Available records:
::::::::

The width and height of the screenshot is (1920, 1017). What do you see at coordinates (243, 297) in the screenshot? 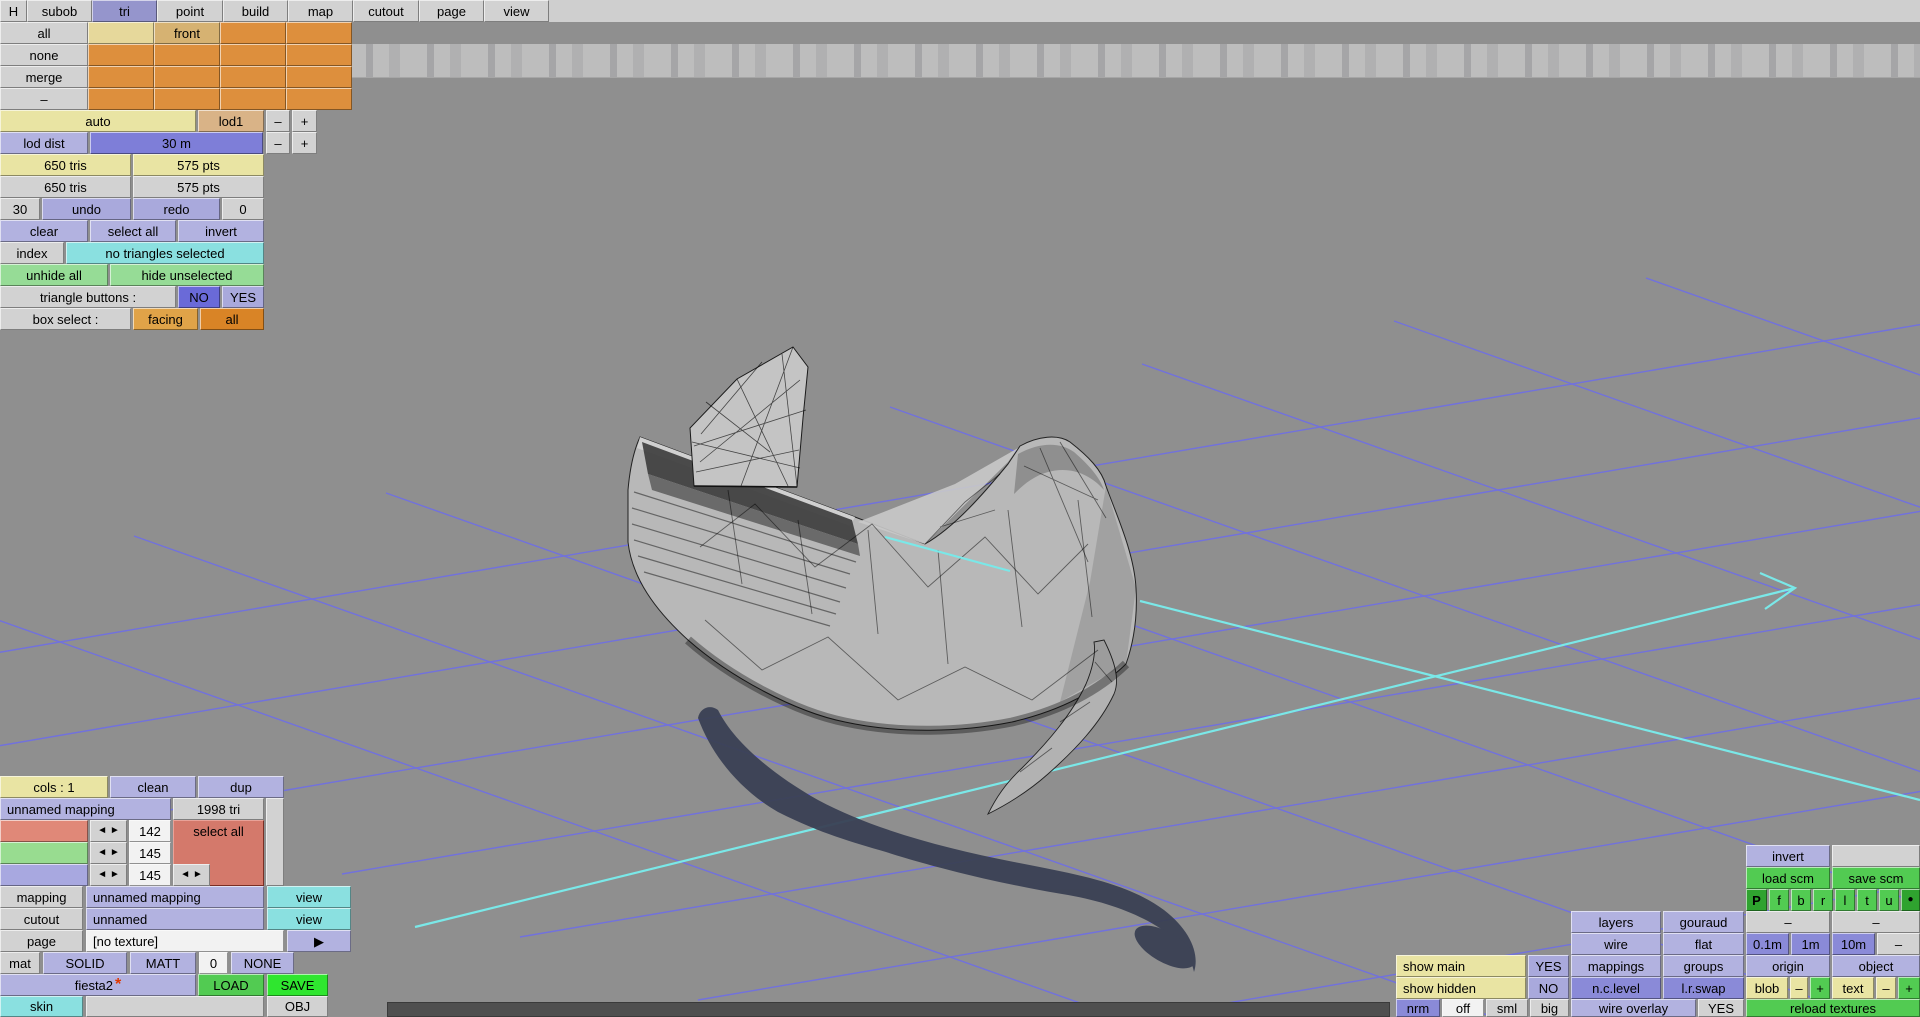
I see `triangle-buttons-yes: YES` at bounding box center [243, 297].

::::::::

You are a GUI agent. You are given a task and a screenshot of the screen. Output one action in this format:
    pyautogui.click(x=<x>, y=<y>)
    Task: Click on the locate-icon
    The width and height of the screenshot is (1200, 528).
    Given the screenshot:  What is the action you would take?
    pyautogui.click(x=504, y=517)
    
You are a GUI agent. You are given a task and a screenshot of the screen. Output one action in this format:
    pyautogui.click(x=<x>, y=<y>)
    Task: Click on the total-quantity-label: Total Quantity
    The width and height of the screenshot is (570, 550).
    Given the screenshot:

::::::::

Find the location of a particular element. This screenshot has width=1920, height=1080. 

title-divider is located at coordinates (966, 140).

::::::::

Work to complete: Please output everything in the data from the line containing "Find the location" down to the line containing "title-divider is located", both included, as a numbered list with blank lines left out.

Expected output:
1. Find the location of a particular element. This screenshot has width=1920, height=1080. 
2. title-divider is located at coordinates (966, 140).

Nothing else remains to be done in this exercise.